İş başarısının anahtarı
Tercih şansı, esneklik, yatırımın korunması, bugün ve gelecek için tasarlanmış teknolojiler uçta, çekirdekte veya bulutta... Kuruluşlar, işlerinde gerçek bir dönüşüm elde etmek için BT altyapısı, uygulamalar, cihazlar ve güvenliği bir araya getirebilecek bağlantılı bir ekosistem arıyor. Ancak giderek daha da çeşitlenen bulut ortamı, BT’nin karmaşıklaşmasına neden oluyor. Bu nedenle ortamları birleştiren ve riski azaltan çoklu bulut stratejisine sahip olmak başarıya giden yolda kilit rol oynayacak.
Akıllı bilgisayarlar
İnsanlar hibrit çalışma modellerine uyum sağladıkça teknoloji de gelişmeye devam edecek. Cihazlarla ilgili kullanıcı deneyimlerini iyileştirmek için çok yakında yapay zekâ, bulut ve gelişmiş bağlanabilirliğin bir araya getirildiği bir kombinasyon göreceğiz. Örneğin akıllı yazılımlar, bir video konferansta ne zaman görünmek istemediğinizi cihazınızın anlamasına yardımcı olacak. Yeni uygulamalar ve hizmetler iş birliğini daha kolay ve daha organik hâle getirmeye devam edecek. Kullandığımız sistemlerde de işlevsellik açısından iyileştirmeler yapıldığını göreceğiz. PwC Türkiye’nin hazırladığı “İnsan Kaynakları Liderlerinin Gündemi” raporuna göre İK liderlerinin %94’ü hibrit çalışma modelinin kalıcı olacağı konusunda hemfikir.
Yapay zekâ hız kazanıyor
Yapay zekâ (Artificial Intelligence - AI) ve makine öğrenmesi (Machine Learning - ML) kullanımı, dijital ekonomiler büyüdükçe ve hükûmetler faaliyetlerinde teknolojiyi ön plana çıkardıkça artacak. Tüm dünyada olduğu gibi Türkiye’de de bu tabloyu göreceğiz. Türkiye’nin Ulusal Yapay Zekâ Stratejisi (2021-2025) yapay zekâ teknolojilerinin küresel ekonomik yapı üzerinde internet devriminden daha büyük bir etkiye sahip olacağına işaret ediyor. Diğer yandan Türkiye bu strateji doğrultusunda, uluslararası yapay zekâ endekslerinde ilk 20 ülke arasında yer almayı hedefliyor ve yapay zekânın GSYİH’ye yüzde 5’e varan oranda katkı sağlamasını planlıyor. Türkiye’de özel sektörde de durum farklı değil. TÜBİSAD’ın Bilgi ve İletişim Teknolojileri Sektörü 2020 Pazar Verileri ve Trendleri Raporu’na göre, yapay zekânın üç yıl içerisinde şirketlerini dönüştüreceğini belirten şirketlerin oranı yüzde 75, endüstrilerini dönüştüreceğini belirten şirketlerin oranıysa yüzde 61.
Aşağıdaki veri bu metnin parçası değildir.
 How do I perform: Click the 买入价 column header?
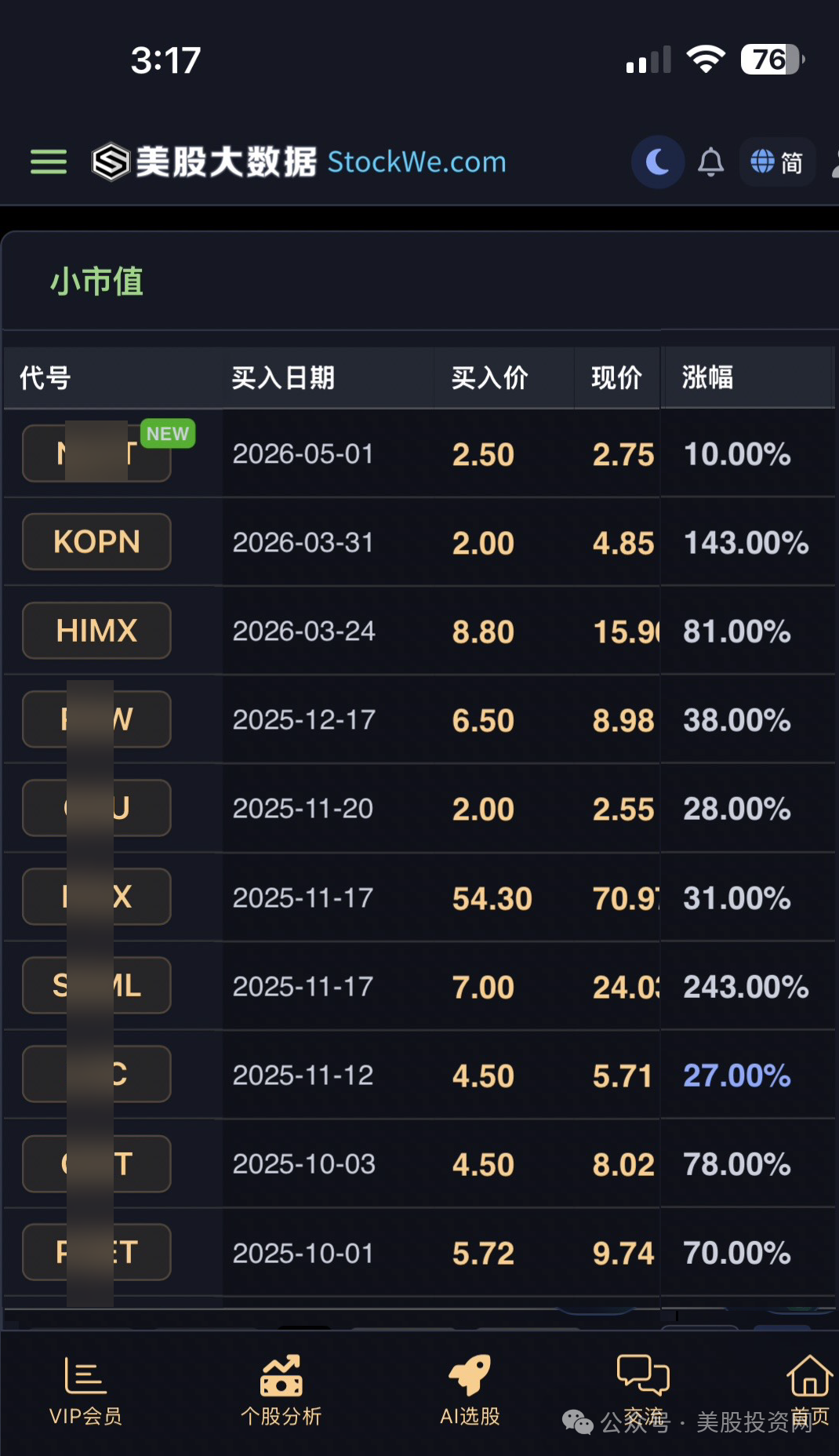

Yapay zeka alanındaki bu gelişmelere ek olarak Türkiye’de IoT cihazlarının çoğalmasını sağlayan 5G’nin yaygınlaşması, işlerde otomasyonun artmasını ve verilere/analitiklere erişim kolaylığı sağlayacak. Bu doğrultuda, Ulaştırma ve Altyapı Bakanlığı tarafından yürütülen “Uçtan Uca Yerli ve Millî 5G” projesi devam ediyor. Bakanlık tarafından yapılan açıklamada, 2022’nin sonunda 5G ihalesinin yapılacağı ve 2023’te Türkiye’nin ilk 5G hizmetlerinin operatörler tarafından verilmeye başlanacağı bildirildi. Dolayısıyla iş süreçlerini 5G, yapay zekâ ve makine öğrenmesi gibi teknolojilere uygun hâle getirmek için artık kaybedecek zaman yok.
Yüzde 50 kadın hedefi
Tüm bunlar dijital dönüşümün teknik gelişimine odaklanmamız gerektiği gibi bir yanılgıyı beraberinde getirmemeli elbette. Zira sürdürülebilir bir temel üzerine kurulmaları hayati önem taşıyor. Peki, bu nasıl mümkün olacak? Dell Technologies çatısı altında yürüttüğümüz çalışmalar üzerinden anlatmak gerekirse, sürdürülebilirlik söz konusu olduğunda BM’nin 2030 Kalkınma Planı’yla aynı paralel ilerleyen Progress Made Real hedeflerimizi takip ediyoruz.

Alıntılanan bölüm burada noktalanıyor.